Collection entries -
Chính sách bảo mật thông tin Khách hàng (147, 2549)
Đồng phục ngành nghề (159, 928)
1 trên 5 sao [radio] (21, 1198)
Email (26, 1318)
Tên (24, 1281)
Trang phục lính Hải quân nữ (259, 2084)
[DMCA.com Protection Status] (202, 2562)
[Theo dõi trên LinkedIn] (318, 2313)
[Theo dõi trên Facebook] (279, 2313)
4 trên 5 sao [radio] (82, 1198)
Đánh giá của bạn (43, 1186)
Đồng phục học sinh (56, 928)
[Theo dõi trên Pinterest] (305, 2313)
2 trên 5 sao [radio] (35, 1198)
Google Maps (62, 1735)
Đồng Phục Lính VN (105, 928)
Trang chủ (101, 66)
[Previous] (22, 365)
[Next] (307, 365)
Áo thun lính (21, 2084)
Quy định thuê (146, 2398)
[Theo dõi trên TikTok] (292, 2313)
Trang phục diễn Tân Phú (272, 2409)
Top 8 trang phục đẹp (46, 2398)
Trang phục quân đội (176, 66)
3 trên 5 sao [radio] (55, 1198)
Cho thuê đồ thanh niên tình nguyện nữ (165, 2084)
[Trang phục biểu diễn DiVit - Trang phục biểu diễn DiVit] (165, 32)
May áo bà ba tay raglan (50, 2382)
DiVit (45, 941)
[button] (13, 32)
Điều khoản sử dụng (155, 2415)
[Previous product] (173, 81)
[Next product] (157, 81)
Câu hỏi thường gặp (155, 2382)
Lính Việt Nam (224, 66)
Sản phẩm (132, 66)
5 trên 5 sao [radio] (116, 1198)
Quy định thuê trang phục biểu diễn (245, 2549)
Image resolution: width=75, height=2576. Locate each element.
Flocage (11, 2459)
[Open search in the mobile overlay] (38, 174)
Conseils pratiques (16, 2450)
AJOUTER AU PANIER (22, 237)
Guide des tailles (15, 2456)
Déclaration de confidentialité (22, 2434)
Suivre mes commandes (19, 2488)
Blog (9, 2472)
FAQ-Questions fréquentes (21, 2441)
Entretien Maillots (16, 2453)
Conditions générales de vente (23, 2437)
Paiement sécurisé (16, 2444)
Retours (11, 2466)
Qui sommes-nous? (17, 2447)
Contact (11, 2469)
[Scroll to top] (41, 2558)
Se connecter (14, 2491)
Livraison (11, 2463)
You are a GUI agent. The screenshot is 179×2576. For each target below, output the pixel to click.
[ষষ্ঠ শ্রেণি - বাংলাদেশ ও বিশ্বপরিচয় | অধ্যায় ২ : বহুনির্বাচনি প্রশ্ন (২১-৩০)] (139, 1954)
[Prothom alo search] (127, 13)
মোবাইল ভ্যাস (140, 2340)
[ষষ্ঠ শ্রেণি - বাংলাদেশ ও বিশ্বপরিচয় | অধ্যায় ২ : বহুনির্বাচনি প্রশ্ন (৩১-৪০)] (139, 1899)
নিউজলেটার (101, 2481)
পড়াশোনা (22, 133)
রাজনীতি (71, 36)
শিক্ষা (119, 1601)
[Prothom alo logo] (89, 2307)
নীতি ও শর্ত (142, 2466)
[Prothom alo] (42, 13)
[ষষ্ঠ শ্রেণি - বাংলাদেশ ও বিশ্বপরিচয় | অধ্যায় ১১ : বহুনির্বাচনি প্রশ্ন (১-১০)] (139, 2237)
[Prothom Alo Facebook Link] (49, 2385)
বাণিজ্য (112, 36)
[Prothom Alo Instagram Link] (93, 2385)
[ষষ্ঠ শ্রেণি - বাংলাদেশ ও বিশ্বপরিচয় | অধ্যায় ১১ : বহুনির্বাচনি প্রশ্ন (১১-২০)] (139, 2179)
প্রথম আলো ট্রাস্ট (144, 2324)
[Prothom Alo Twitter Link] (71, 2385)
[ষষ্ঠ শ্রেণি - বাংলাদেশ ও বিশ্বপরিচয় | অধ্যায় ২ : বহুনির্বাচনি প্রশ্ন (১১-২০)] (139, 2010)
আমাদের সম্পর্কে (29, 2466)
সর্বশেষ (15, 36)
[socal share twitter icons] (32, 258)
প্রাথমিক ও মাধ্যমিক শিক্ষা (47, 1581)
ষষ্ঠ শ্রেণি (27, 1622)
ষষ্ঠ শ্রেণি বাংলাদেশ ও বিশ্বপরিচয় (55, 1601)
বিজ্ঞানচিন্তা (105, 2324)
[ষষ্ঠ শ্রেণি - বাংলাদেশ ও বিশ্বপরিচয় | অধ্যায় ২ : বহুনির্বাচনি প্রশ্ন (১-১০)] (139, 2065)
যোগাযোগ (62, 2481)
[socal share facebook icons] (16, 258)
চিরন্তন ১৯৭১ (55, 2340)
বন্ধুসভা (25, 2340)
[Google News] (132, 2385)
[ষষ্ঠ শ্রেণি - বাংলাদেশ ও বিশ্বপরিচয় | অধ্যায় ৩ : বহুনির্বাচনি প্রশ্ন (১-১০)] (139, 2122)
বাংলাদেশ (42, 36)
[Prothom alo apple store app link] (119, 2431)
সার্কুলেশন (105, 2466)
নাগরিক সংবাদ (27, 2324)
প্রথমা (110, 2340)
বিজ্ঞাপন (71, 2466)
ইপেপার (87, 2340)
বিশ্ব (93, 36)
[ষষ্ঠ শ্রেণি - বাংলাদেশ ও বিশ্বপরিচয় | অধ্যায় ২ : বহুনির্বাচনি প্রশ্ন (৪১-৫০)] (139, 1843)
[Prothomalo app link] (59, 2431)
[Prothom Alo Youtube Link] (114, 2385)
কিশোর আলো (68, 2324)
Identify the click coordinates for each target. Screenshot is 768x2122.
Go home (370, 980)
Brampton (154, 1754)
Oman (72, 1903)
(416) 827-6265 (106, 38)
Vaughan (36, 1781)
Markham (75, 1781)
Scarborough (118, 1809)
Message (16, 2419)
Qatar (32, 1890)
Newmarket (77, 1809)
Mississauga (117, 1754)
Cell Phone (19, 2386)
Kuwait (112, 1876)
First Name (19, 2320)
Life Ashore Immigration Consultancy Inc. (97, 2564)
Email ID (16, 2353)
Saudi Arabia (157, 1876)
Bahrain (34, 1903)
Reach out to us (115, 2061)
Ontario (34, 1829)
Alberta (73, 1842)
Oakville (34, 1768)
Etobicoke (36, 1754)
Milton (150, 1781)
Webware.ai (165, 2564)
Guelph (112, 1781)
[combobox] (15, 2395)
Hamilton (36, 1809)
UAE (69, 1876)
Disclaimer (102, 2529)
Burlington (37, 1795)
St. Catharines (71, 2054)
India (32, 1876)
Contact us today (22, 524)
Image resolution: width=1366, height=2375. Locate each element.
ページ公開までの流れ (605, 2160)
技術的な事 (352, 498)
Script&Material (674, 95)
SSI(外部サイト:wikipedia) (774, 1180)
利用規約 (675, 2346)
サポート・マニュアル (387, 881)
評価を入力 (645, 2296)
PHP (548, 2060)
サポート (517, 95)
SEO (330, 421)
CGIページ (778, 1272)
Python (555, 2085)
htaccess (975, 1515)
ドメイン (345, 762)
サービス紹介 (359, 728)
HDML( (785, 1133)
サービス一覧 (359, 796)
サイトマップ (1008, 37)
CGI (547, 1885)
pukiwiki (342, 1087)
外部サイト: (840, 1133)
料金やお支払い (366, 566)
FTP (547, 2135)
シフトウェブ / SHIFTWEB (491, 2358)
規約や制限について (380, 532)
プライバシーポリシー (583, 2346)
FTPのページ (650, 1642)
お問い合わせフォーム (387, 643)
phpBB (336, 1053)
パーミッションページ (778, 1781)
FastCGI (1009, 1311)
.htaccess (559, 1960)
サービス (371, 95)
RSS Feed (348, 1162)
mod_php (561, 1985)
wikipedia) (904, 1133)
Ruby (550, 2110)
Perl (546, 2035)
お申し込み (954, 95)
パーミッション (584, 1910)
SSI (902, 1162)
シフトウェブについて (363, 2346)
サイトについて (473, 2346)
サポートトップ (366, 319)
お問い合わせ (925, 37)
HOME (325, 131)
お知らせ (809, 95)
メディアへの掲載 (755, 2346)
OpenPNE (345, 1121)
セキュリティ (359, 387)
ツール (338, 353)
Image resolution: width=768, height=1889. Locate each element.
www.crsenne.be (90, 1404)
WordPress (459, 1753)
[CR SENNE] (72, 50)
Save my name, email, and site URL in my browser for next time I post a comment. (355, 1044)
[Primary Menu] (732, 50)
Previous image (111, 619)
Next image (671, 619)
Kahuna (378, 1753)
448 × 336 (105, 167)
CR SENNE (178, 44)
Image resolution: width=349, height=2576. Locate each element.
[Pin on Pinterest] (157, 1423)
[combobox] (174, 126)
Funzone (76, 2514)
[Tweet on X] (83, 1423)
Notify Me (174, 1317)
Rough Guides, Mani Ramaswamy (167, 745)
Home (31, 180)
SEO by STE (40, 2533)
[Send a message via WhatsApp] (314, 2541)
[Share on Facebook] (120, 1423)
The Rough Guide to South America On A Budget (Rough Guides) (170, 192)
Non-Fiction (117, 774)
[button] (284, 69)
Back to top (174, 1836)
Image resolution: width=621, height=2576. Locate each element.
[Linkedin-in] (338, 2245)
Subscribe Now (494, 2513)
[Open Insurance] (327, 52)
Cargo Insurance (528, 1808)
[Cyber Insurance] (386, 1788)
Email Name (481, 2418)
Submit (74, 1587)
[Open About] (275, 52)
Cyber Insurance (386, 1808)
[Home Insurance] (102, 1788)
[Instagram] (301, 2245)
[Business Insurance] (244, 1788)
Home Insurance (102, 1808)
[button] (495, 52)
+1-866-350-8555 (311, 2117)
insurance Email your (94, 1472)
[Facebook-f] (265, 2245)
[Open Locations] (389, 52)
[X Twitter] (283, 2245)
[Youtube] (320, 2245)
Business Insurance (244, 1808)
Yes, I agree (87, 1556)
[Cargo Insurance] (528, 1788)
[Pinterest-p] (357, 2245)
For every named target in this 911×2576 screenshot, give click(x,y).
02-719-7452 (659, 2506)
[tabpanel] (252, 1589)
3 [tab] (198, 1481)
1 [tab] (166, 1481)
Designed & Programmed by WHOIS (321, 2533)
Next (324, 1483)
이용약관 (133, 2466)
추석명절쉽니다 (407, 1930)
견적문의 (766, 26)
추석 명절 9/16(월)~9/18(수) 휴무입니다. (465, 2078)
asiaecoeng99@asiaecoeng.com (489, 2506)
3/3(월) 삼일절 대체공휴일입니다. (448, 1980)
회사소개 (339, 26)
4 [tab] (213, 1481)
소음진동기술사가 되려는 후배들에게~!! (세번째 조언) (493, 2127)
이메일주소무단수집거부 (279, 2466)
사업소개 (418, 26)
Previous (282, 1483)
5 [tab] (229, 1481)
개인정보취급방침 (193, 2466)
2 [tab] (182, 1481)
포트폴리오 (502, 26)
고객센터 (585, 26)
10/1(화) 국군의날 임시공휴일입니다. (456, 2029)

Your goal -
Take the entries above and return only the lines from the one with "ইপেপার (87, 2340)" to the one with "কিশোর আলো (68, 2324)", both included, unchanged.

Result for this exercise -
ইপেপার (87, 2340)
বিশ্ব (93, 36)
[ষষ্ঠ শ্রেণি - বাংলাদেশ ও বিশ্বপরিচয় | অধ্যায় ২ : বহুনির্বাচনি প্রশ্ন (৪১-৫০)] (139, 1843)
[Prothomalo app link] (59, 2431)
[Prothom Alo Youtube Link] (114, 2385)
কিশোর আলো (68, 2324)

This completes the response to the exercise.